Although the frequency|count of repeating a pressure raising process and an exhaust process at the time of washing|cleaning of the high pressure gas container 1 is not specifically limited, For example, it is set as 10 times or more. In addition, in the pressure raising step, when hydrogen chloride gas (cleaning gas) is introduced into the high-pressure gas container 1, the gas may be exhausted immediately, or after introduction of the gas, the gas may be exhausted after allowing it to stand for a predetermined period of time in a pressure-increasing state. When making it stand still in a pressure-boosting state, it is preferable to set it as 1 hour or more for a set time, for example.

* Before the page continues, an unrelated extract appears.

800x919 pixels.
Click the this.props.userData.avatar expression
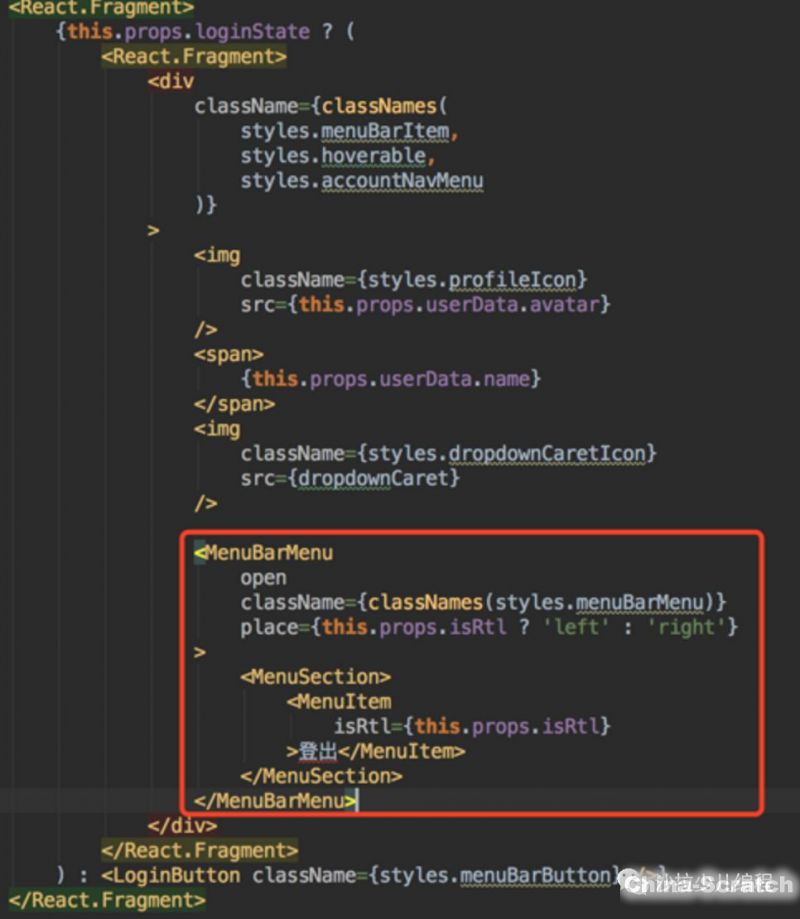point(450,304)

The gas discharged from the high-pressure gas container 1 is appropriately sent to the analyzer 7 , and the moisture concentration in the gas is measured.

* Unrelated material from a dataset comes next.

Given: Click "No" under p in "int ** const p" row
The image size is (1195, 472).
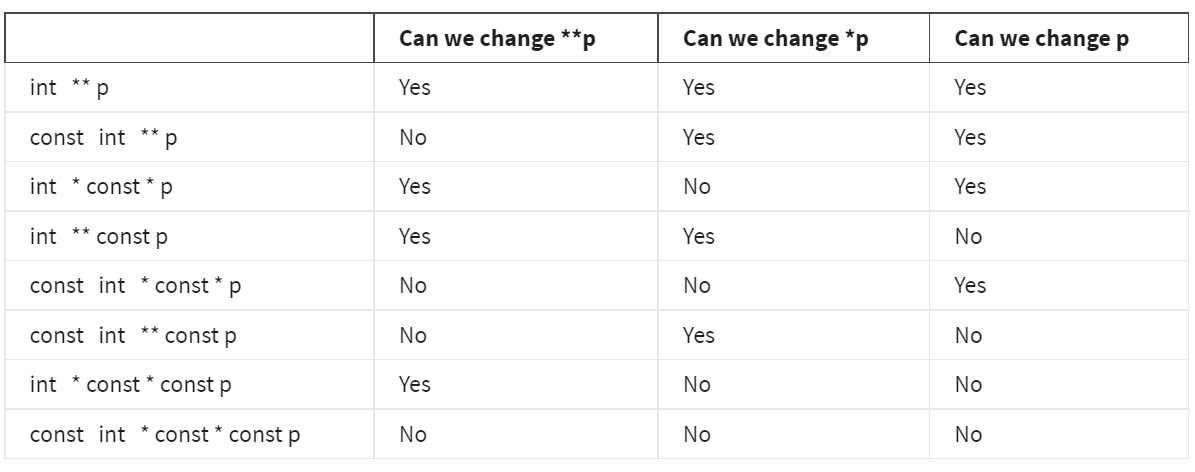Looking at the screenshot, I should click(x=968, y=237).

When the cleaning of the high-pressure gas container 1 is finished, the high-pressure gas container 1 is filled with a product (liquefied hydrogen chloride). The product may be filled using a compression pump, or may be filled using a differential pressure due to vapor pressure by maintaining the temperature of the high-pressure gas container 1 lower than the temperature of the liquefied hydrogen chloride supply source 3 . At the time of the charging, liquid hydrogen chloride is drawn out from the liquid hydrogen chloride supply source 3 with the on-off valve 52 in the open state and the on-off valves 51, 53, and 54 in the closed state. Liquefied hydrogen chloride derived from the liquefied hydrogen chloride supply source 3 is introduced into the high-pressure gas container 1 via the partial pipe line 43 , the on/off valve 52 , and the partial pipe lines 44 and 41 .

According to the cleaning method of the high-pressure gas container 1 of the present embodiment, a simple operation of repeating introduction (pressure-increasing process) and exhaust (exhaust process) of hydrogen chloride gas (cleaning gas) to the high-pressure gas container 1 is performed. washing can be performed. After cleaning, the water concentration of the gas discharged from the high-pressure gas container 1 is reduced to about 10 vol.ppm or less. By increasing the number of repetitions of pressure increase and exhaust, the water content in the exhaust gas after cleaning can be lowered to 1 vol.ppm or less. In this way, according to this cleaning method, moisture in the high-pressure gas container 1 is sufficiently removed.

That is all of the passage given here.